··· INPUT DATA

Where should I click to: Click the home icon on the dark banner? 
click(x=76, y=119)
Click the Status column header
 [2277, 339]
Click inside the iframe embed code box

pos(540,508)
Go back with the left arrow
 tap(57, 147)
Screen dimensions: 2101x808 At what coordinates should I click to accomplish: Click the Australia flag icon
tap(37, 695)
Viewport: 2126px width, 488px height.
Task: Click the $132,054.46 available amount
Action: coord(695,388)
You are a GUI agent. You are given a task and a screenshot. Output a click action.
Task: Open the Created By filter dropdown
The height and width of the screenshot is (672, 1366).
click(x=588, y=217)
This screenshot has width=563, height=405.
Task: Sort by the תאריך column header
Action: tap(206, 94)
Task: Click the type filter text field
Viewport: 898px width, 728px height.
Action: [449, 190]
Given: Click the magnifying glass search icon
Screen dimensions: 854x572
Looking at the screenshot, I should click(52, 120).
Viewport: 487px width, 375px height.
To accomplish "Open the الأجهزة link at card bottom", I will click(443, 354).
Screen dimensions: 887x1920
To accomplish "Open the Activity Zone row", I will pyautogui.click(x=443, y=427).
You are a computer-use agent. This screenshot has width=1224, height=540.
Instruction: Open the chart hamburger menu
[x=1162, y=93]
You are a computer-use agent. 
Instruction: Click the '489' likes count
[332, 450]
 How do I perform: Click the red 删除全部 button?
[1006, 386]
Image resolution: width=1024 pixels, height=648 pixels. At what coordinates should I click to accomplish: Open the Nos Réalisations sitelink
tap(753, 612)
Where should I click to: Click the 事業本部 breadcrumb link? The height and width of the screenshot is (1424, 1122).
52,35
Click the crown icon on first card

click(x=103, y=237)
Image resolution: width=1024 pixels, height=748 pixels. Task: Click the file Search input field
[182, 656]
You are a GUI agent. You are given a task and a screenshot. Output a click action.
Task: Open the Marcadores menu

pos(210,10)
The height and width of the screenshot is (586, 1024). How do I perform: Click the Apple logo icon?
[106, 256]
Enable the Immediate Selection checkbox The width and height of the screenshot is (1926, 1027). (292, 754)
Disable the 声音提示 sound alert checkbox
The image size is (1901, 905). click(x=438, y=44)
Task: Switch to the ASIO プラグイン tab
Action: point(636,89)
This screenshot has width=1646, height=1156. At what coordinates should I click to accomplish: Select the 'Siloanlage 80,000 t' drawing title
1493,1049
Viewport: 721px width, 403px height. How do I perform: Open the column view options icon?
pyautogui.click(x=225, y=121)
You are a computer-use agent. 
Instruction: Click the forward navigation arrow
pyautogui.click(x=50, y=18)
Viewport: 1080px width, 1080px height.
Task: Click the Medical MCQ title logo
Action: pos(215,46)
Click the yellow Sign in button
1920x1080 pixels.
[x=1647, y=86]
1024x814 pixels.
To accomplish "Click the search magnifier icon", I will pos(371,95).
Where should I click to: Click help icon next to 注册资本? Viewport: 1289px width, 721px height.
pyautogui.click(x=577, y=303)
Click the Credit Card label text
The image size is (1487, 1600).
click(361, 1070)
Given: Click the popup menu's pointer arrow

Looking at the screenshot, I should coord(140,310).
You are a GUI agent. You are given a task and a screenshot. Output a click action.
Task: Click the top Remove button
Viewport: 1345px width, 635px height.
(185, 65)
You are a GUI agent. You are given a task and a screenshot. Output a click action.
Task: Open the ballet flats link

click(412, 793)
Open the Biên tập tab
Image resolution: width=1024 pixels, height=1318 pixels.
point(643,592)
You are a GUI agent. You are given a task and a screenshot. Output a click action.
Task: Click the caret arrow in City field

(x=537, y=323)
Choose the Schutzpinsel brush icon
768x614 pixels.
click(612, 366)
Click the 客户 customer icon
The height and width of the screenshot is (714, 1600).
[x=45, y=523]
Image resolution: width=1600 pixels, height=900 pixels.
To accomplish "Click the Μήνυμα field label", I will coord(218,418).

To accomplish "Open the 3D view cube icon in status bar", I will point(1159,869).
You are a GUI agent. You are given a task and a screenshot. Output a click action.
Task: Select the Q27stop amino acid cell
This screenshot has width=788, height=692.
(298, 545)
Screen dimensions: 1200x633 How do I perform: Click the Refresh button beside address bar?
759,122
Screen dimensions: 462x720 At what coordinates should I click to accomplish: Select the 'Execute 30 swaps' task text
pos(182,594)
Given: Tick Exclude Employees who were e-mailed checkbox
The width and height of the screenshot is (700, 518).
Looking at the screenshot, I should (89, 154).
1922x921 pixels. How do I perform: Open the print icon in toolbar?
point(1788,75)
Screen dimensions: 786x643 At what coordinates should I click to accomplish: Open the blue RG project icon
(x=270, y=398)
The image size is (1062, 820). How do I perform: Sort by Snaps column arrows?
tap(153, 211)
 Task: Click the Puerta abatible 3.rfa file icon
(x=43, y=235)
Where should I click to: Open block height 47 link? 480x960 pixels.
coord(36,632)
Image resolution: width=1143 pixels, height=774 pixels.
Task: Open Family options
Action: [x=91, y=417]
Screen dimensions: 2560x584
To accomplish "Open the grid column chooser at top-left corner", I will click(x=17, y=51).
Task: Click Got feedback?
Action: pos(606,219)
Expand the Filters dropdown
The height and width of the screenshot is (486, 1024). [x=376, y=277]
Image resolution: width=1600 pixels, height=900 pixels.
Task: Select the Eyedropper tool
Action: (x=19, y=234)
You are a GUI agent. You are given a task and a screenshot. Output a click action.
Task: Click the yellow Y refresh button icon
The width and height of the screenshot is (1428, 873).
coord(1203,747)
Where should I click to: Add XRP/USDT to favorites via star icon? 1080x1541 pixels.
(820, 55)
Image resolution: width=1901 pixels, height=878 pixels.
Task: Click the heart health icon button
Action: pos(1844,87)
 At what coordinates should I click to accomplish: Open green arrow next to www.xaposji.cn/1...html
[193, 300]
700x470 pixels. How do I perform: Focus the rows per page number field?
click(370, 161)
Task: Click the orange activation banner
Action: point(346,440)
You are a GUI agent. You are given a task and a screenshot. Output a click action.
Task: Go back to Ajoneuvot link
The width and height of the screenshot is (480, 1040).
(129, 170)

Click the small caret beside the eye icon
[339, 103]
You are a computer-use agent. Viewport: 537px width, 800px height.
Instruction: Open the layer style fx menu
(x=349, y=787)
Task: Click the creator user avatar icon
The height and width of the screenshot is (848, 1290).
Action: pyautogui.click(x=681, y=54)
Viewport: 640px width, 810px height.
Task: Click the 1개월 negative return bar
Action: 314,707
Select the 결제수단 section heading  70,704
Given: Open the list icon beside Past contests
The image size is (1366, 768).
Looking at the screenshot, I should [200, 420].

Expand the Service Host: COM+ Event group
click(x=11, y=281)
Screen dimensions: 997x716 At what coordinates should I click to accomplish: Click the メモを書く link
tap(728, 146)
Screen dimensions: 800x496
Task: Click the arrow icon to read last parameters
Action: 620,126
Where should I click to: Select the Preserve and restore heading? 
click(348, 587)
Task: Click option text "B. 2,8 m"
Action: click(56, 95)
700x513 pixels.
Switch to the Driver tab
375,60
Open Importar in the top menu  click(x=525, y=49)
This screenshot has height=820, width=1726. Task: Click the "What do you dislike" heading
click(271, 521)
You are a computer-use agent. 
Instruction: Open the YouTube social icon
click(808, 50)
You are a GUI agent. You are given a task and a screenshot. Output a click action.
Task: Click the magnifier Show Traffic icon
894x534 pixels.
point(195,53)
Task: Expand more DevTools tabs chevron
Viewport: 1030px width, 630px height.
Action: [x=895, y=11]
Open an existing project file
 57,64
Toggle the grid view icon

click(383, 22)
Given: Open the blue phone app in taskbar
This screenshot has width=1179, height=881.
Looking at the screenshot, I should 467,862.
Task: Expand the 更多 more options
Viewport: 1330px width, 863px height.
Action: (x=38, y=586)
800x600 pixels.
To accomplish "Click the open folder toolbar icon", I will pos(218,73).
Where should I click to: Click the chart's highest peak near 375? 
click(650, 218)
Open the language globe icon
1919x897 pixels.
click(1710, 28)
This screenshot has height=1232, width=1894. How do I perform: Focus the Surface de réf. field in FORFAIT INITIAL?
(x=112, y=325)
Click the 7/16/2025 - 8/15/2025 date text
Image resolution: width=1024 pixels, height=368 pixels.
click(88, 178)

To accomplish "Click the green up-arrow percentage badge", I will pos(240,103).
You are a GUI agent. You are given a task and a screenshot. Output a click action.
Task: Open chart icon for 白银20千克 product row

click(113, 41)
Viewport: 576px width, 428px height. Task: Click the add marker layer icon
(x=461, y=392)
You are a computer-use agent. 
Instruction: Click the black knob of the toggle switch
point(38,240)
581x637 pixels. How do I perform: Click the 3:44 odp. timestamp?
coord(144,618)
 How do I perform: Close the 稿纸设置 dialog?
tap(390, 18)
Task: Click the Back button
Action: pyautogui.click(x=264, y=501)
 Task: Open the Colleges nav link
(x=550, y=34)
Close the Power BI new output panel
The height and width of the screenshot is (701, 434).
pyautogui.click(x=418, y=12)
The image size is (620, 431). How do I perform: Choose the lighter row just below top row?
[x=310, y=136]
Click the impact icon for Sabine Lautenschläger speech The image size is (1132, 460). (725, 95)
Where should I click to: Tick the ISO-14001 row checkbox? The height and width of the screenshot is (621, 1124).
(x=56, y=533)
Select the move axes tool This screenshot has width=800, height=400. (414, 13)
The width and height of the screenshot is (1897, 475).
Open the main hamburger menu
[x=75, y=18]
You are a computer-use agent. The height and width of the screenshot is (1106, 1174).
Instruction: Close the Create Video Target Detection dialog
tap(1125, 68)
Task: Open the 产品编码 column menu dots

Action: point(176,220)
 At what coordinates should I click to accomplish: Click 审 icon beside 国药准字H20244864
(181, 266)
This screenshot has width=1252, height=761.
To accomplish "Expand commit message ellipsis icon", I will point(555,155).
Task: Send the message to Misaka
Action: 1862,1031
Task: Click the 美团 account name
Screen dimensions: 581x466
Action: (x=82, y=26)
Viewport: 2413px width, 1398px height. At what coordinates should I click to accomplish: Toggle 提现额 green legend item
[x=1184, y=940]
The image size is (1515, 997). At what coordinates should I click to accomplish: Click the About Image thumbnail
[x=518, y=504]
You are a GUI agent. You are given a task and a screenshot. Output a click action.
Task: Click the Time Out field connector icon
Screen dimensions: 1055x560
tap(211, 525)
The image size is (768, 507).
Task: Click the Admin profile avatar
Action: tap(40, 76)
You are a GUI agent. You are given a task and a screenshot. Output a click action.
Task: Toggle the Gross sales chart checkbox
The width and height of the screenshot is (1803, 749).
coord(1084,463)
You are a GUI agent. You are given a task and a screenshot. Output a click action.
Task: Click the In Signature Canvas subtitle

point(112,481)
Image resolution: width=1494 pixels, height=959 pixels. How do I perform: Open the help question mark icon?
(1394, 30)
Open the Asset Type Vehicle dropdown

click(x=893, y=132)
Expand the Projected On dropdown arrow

······

TASK OBJECTIVE: The line containing "Task: Click the In Signature Canvas subtitle" and every line after it, through the end of the records, should be repeated exactly and alone.

ANSWER BOX:
Task: Click the In Signature Canvas subtitle

point(112,481)
Image resolution: width=1494 pixels, height=959 pixels. How do I perform: Open the help question mark icon?
(1394, 30)
Open the Asset Type Vehicle dropdown

click(x=893, y=132)
Expand the Projected On dropdown arrow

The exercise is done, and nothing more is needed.